遠目からでも分かる、大人しい色合いの、けれどどことなく可愛いミュール。
装飾品の少ないシンプルなそれは、美鈴ちゃんにとてもよく似合っている。
そう思いながらあたしは、自分のスニーカーを、隣に並べた。
『あああああぁぁぁぁぁぁああああ!!!!』
思い出したことと、これから起こるであろうことに悲鳴をあげる。お兄ちゃんが驚いてこちらを振り向いた。けれど、説明してる暇がない。あたしはすかさずお兄ちゃんに憑依して、ホームに向かって全力で走った。
思いすごしなら良い。
けれど、そうでなかったら。
いまのあたしは、美鈴ちゃんのことを「知っている」。
あの時知らなかったことも、知ってる。
だけどまた、美鈴ちゃんのところに向かってる。
もう一度、止めるために。
ほらね? だから言ったじゃん。
嫌いになったりしないって。
意識を取り戻すと、俺はホームの上にいた。何故か肩で息をしている。そして、
ホームに立っていた美鈴の右腕を、掴んでいた。
「……え?」
状況が把握できず、俺は間抜けな声を出す。白線の上に立っている美鈴は、驚いた顔でこちらを見ている。驚いた顔というか、
「夏樹君。……なんで?」
泣きそうな、顔で。
目の前を、特急電車が勢いよく通り過ぎた。
『お、兄ちゃん……』
声がした方を見ると、俺と同じように息を切らせた葵が立っていた。なぜか、悲しそうな表情で。その視線の先には、美鈴。

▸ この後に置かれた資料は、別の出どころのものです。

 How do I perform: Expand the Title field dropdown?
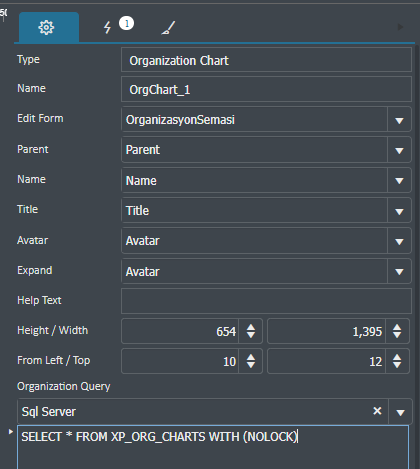click(x=399, y=211)
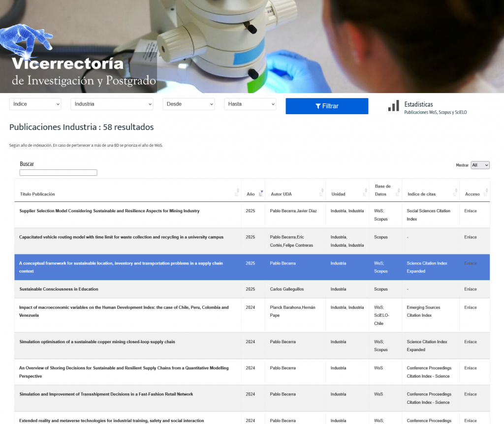Screen dimensions: 504x424
Task: Open Enlace for Sustainable Consciousness in Education
Action: [470, 289]
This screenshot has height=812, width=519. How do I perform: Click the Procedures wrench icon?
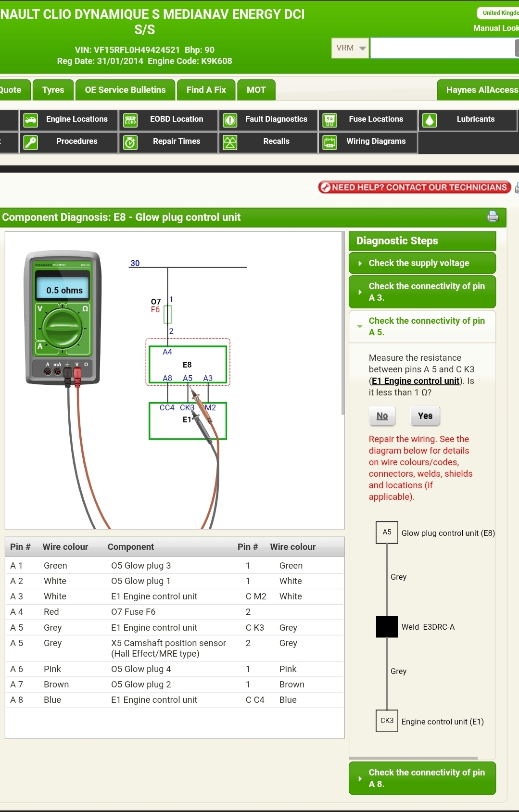click(x=31, y=142)
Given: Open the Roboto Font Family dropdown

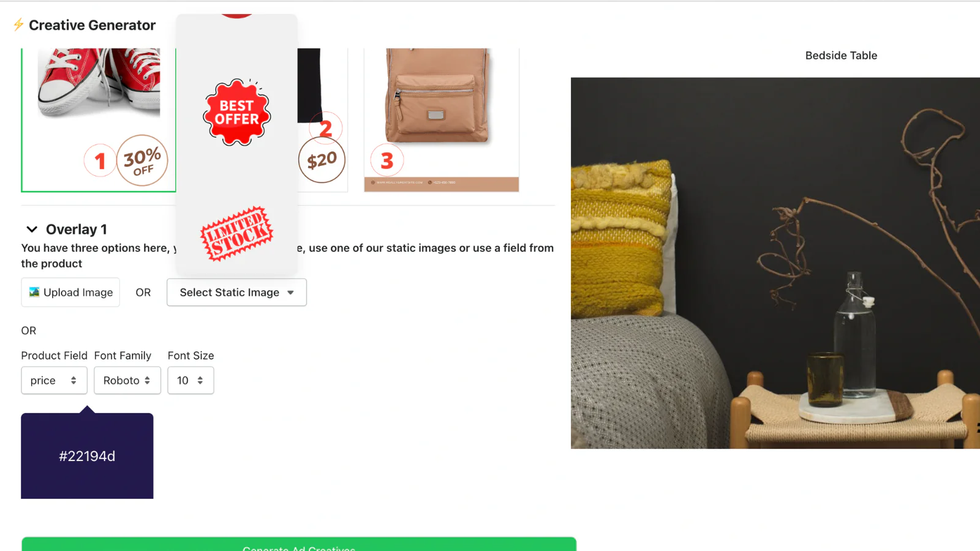Looking at the screenshot, I should tap(127, 380).
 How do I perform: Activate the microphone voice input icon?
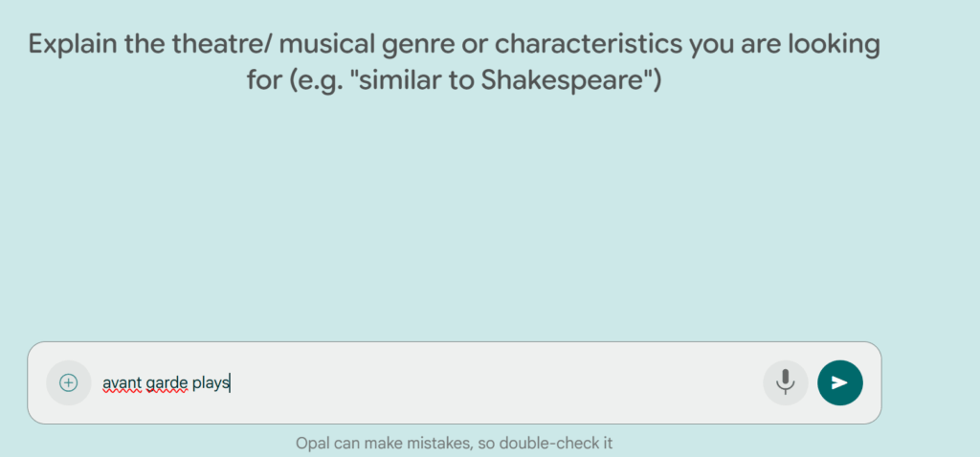pos(786,382)
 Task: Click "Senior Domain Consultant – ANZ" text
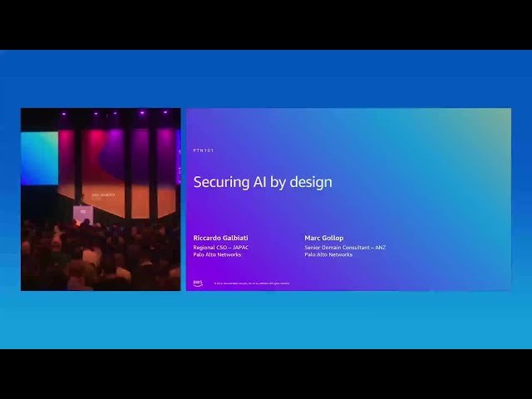[345, 247]
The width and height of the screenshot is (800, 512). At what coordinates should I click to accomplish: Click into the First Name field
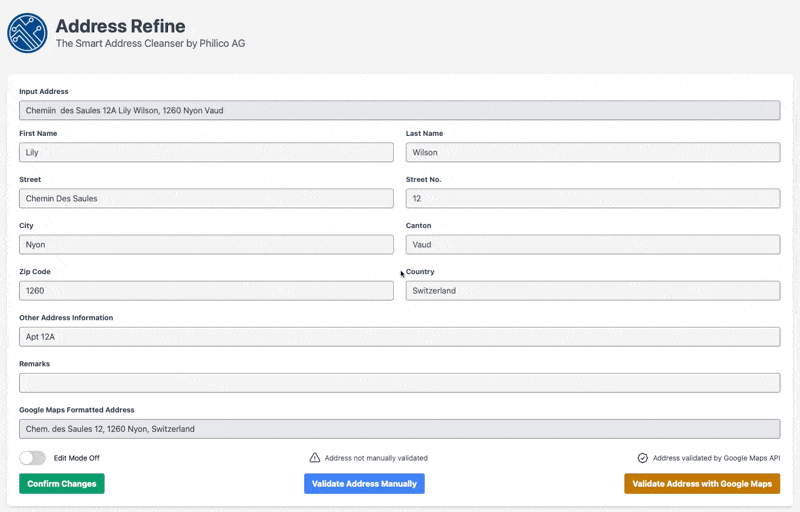click(x=206, y=152)
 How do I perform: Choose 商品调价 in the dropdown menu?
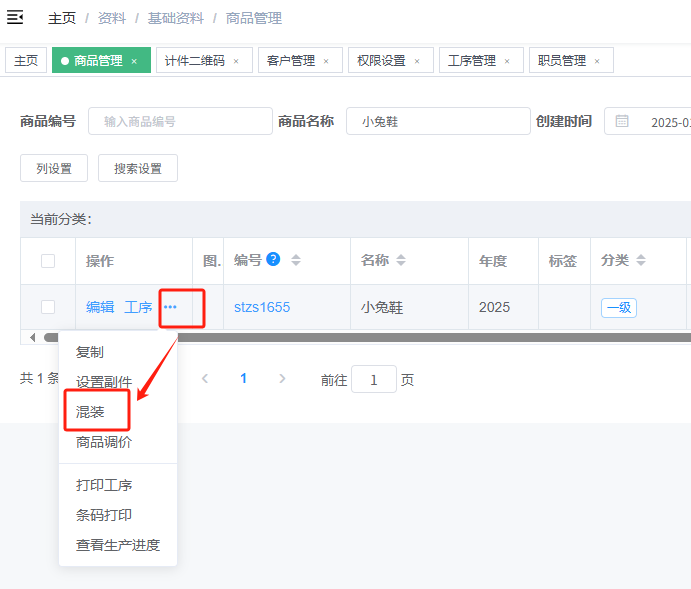[x=104, y=442]
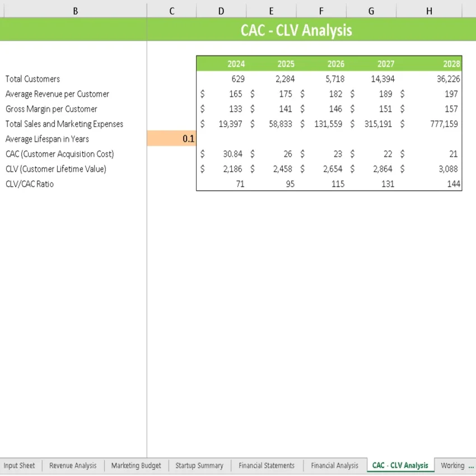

美鈴は地面にへたりこむと、両手で顔を覆って泣き始めた。
『お兄ちゃん』
訳が分からずオロオロしている俺に、葵が静かな声で言う。相変わらず、美鈴の方を見据えたまま。
『あたし、全部思い出したんだ。あの日のこと』
美鈴の嗚咽が、徐々に大きくなっていく。その様子を見守る葵も、唇を震わせながら泣いていた。悲しそうに、そして、悔しそうに。
葵は深呼吸をして、鼻をすすってから、震える声で言った。